Glen Scotia 8 Year (2013) for K&L Cask 20/329-3
Whisky: Glen Scotia 8 Year (2013) for K&L Cask 20/329-3
Country/Region: Scotland/Campbeltown
ABV: 58.4%
Cask: Bourbon, First Fill Demerara Rum Finish
Age: 8 Years (Distilled 2013, Bottled 2022)
Nose: Maritime and mild, mellow brine, browned butter, starchy tropical fruit, hints of green banana, bruised mango, more tropical with time, hints of charred wood.
Palate: Medium-bodied, tropical, pineapple, passion fruit, maritime, subtly metallic, acidic fruits.
Finish: Medium-length and vibrant with tropical fruits, brine, and hints of malty-buttery pastry.
Score: 6
Mental Image: Chilled Fruits in the Palm Shade
Narrative & Notes: The aroma was maritime and mild, with a gentle briny sea breeze and a cooler full of chopped fruit. Browned butter and hints of caramel paired with starchy roasted plantain and breadfruit while green banana sat further in the background. More tropical fruits emerged with time or a few drops of water; bruised mango, guava, and cherries arrived with more subtle notions of lime zest and charred wood. Medium-bodied, the palate was richer than the nose let on, as tropical fruit took a more central role from the beginning. A subtle maritime salt and mineral quality drifted under bruised, slightly overripe tropical fruits— pineapple, mango, passionfruit, and soursop. The acidity of the fruit lifted up more of the mineral and almost metallic notes, giving the impression of a tinned fruit cocktail. The finish was medium-length and vibrant with tropical fruits, brine, and hints of malty-buttery pastry.
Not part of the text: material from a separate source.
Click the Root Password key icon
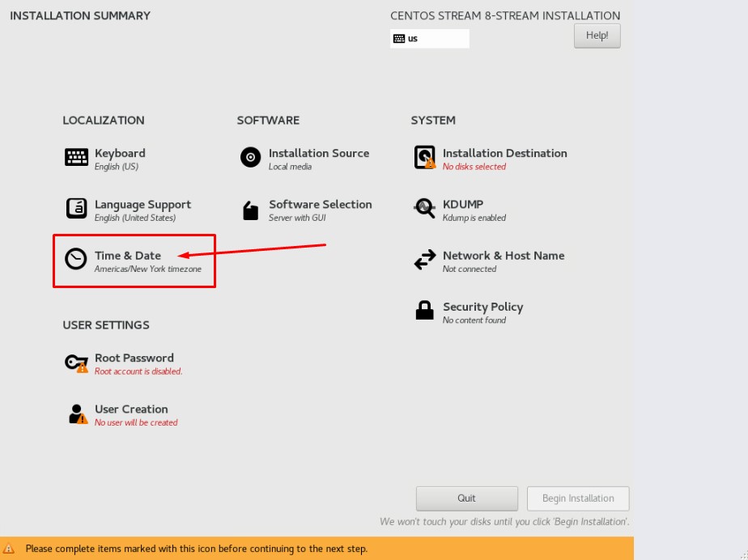The image size is (748, 560). coord(76,363)
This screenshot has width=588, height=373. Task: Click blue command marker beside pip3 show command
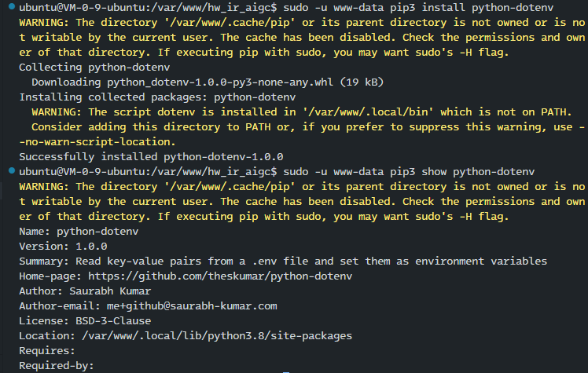(x=12, y=170)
Anytime I taste a Glen Scotia I wonder if I should skip posting a review lest it contribute somehow to the emergence of a Glen Scotia hype machine. That does not seem to be happening any time soon, but it can be hard to figure out where the herd, or hype, will move next. I know I am not the only one secretly hoping that my favorite distilleries remain just a little bit under the radar of collectors, investors, flippers, and all manner of boogiemen we blame, rightly or not, for price and availability pain.
While the aroma hinted that this might be a peated Glen Scotia, my favorite being their heavily peated malt, the flavor profile had not even a whiff in that direction. I was surprised at just how restrained the aroma came across. It was richer with time, though I found in my experiments that too much time left it feeling a bit washed out. Even when the aroma lacked vibrancy, the flavor profile remained rich and tangy with ample tropical fruit. The rum cask helped elevate the already tropical and fruity nature of the Glen Scotia malt, though I wished there was more depth to be found.
Overall, a delight; it is hard to beat K&L’s single-cask program for the diversity of whiskies they acquire. I am not a rum drinker, so I always feel I am missing something with these rum finishes and maturations.